Post by MachineCode via Digitalmars-d-learnpure functions are also supposed to don't use global variables
at all, according to functional programming paradigm
The functional programming paradigm is kind of irrelevant to D's
pure, which should really be something more like @global. D's
pure makes it so that a function cannot directly access global,
mutable state - i.e. no mutable global or static variables which
can ever be mutated by anything in the program. So, pure
functions can access immutable global and static variables,
because their state can never change, and in principle, they
could access const variables that were directly initialized, e.g.
const int i = 7;
However, apparently, the compiler won't do that with arrays right
now, as Bearophile has found. Accessing global or static
variables that can never change once they're initialized does not
violate the guarantees that D's pure makes, because the value is
fixed and as such is essentially the same as hard-coding the
value in the function directly. It's just those that can change
which are a problem (which does potentially include global, const
arrays if they were initialized via a static constructor).

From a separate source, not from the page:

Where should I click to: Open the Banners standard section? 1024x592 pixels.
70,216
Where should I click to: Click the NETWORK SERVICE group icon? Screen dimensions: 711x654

Now, while D's pure really doesn't directly have anything to do
with functional purity (_all_ it does is restrict access to
global or static variables which can be mutated - either directly
or indirectly), it _is_ a vital building block for functional
purity, because if the function parameters are immutable or
implicitly convertible to immutable, then the compiler knows that
multiple calls to the function with the same arguments will
always return the same result, because the function can't access
any mutable globals to get at anything different to produce a
different result. And even if the parameters aren't immutable or
implicitly convertible to immutable, if the parameter types and
return type are unrelated, the compiler can also know that the
return value was not passed into the function (since it had
nowhere else to get it from), so it knows that it's unique and
can do stuff like implicitly convert that value to immutable
safely.
So, with pure, the compiler can recognize actual, functional
purity and other useful attributes and take advantage of them,
but you're probably better off if you don't think of D's pure as
being functionally pure, because there are quite a few things
that D's pure functions can do which functionally pure functions
can't do (like mutate their arguments if they're mutable).